◆ **Exercise prompt**
Repeat the lines of the data that follow, please, starting at the first and stopping after the one with "Click the MOH Portal breadcrumb link".

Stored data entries

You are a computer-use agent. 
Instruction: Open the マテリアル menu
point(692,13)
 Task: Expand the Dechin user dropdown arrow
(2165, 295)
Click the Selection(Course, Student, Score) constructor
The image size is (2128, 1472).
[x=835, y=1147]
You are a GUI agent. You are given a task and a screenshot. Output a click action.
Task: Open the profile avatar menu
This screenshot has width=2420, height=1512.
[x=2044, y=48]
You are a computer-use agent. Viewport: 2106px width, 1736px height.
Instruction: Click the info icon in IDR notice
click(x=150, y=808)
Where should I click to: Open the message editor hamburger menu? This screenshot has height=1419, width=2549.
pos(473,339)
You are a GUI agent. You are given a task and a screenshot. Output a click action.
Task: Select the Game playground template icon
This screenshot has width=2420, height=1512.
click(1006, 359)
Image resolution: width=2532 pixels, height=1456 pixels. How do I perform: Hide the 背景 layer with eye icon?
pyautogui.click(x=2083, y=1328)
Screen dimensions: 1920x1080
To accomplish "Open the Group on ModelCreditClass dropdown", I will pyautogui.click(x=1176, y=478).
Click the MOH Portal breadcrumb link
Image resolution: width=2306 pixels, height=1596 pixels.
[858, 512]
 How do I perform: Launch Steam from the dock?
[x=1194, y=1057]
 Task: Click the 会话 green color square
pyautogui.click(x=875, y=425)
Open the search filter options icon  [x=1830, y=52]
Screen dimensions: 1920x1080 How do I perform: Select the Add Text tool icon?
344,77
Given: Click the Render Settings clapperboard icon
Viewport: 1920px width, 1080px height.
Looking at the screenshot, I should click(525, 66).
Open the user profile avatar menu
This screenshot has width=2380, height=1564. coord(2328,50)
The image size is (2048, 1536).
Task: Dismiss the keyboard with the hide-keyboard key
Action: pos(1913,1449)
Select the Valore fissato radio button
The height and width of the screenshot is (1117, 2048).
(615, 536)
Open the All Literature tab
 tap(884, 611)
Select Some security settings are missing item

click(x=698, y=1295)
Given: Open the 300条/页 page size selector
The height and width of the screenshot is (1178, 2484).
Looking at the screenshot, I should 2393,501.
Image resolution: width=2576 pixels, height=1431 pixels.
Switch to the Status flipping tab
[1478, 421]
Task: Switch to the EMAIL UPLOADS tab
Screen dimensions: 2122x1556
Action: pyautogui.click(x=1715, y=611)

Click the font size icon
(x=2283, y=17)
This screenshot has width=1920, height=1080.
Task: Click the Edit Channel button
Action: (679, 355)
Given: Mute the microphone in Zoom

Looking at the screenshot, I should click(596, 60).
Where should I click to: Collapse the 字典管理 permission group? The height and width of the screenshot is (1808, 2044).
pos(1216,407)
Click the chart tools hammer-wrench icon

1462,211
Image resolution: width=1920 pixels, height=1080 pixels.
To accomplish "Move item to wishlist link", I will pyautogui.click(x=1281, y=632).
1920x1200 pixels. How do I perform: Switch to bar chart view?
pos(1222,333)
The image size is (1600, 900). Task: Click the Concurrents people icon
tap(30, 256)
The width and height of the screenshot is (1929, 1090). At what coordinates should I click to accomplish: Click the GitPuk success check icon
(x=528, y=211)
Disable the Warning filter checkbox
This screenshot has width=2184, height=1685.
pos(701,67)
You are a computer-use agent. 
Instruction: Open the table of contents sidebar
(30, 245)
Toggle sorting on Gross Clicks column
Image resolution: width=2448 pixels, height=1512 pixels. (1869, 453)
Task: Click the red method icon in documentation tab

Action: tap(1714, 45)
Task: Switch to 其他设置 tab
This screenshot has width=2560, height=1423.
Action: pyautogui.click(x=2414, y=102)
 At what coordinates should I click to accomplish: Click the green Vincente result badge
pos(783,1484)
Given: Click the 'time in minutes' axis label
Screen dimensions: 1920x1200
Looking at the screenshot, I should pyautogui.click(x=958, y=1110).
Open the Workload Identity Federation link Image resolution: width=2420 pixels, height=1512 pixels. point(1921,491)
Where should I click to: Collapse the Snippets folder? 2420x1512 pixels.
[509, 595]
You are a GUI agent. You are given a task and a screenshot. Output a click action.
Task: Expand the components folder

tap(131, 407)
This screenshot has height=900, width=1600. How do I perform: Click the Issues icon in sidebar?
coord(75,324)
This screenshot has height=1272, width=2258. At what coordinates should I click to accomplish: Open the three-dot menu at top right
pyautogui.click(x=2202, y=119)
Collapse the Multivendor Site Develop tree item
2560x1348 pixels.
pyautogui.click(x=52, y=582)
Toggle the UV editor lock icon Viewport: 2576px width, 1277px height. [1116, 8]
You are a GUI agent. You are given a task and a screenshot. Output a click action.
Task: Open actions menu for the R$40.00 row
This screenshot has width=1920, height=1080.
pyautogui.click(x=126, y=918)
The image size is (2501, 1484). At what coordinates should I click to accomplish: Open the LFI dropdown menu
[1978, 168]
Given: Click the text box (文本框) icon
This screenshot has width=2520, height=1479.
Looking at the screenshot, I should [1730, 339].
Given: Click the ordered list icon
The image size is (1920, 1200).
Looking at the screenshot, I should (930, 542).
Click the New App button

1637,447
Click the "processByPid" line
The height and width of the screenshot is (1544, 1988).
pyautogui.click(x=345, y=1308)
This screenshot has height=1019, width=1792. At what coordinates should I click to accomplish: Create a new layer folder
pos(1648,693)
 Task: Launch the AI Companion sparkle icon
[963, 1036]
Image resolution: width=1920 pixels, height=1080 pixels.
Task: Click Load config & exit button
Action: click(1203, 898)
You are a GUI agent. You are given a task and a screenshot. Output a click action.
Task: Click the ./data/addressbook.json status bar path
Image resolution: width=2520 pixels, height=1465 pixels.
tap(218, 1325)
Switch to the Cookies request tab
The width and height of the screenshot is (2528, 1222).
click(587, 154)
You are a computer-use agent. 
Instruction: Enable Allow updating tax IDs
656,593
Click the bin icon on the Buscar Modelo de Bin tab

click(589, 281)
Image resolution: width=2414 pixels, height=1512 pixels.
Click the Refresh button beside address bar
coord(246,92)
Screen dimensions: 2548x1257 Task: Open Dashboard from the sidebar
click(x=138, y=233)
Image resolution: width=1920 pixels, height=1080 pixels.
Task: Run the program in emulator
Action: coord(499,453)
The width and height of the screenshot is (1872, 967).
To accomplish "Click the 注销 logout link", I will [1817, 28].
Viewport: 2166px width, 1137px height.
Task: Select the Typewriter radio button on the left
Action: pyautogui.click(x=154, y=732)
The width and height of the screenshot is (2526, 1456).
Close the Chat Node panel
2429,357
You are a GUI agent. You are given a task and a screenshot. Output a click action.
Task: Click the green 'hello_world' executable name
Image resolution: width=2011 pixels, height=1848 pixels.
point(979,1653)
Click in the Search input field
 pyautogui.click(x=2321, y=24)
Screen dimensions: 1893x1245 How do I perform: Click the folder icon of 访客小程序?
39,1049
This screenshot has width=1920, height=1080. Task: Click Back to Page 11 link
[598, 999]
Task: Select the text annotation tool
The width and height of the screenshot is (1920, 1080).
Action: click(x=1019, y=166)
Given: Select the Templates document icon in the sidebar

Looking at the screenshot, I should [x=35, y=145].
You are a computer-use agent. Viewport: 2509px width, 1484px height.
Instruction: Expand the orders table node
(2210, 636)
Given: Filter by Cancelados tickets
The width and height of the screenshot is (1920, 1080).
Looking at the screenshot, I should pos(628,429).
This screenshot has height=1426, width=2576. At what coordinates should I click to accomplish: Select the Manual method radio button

◆ **Response to the exercise**
You are a computer-use agent. 
Instruction: Open the マテリアル menu
point(692,13)
 Task: Expand the Dechin user dropdown arrow
(2165, 295)
Click the Selection(Course, Student, Score) constructor
The image size is (2128, 1472).
[x=835, y=1147]
You are a GUI agent. You are given a task and a screenshot. Output a click action.
Task: Open the profile avatar menu
This screenshot has width=2420, height=1512.
[x=2044, y=48]
You are a computer-use agent. Viewport: 2106px width, 1736px height.
Instruction: Click the info icon in IDR notice
click(x=150, y=808)
Where should I click to: Open the message editor hamburger menu? This screenshot has height=1419, width=2549.
pos(473,339)
You are a GUI agent. You are given a task and a screenshot. Output a click action.
Task: Select the Game playground template icon
This screenshot has width=2420, height=1512.
click(1006, 359)
Image resolution: width=2532 pixels, height=1456 pixels. How do I perform: Hide the 背景 layer with eye icon?
pyautogui.click(x=2083, y=1328)
Screen dimensions: 1920x1080
To accomplish "Open the Group on ModelCreditClass dropdown", I will pyautogui.click(x=1176, y=478).
Click the MOH Portal breadcrumb link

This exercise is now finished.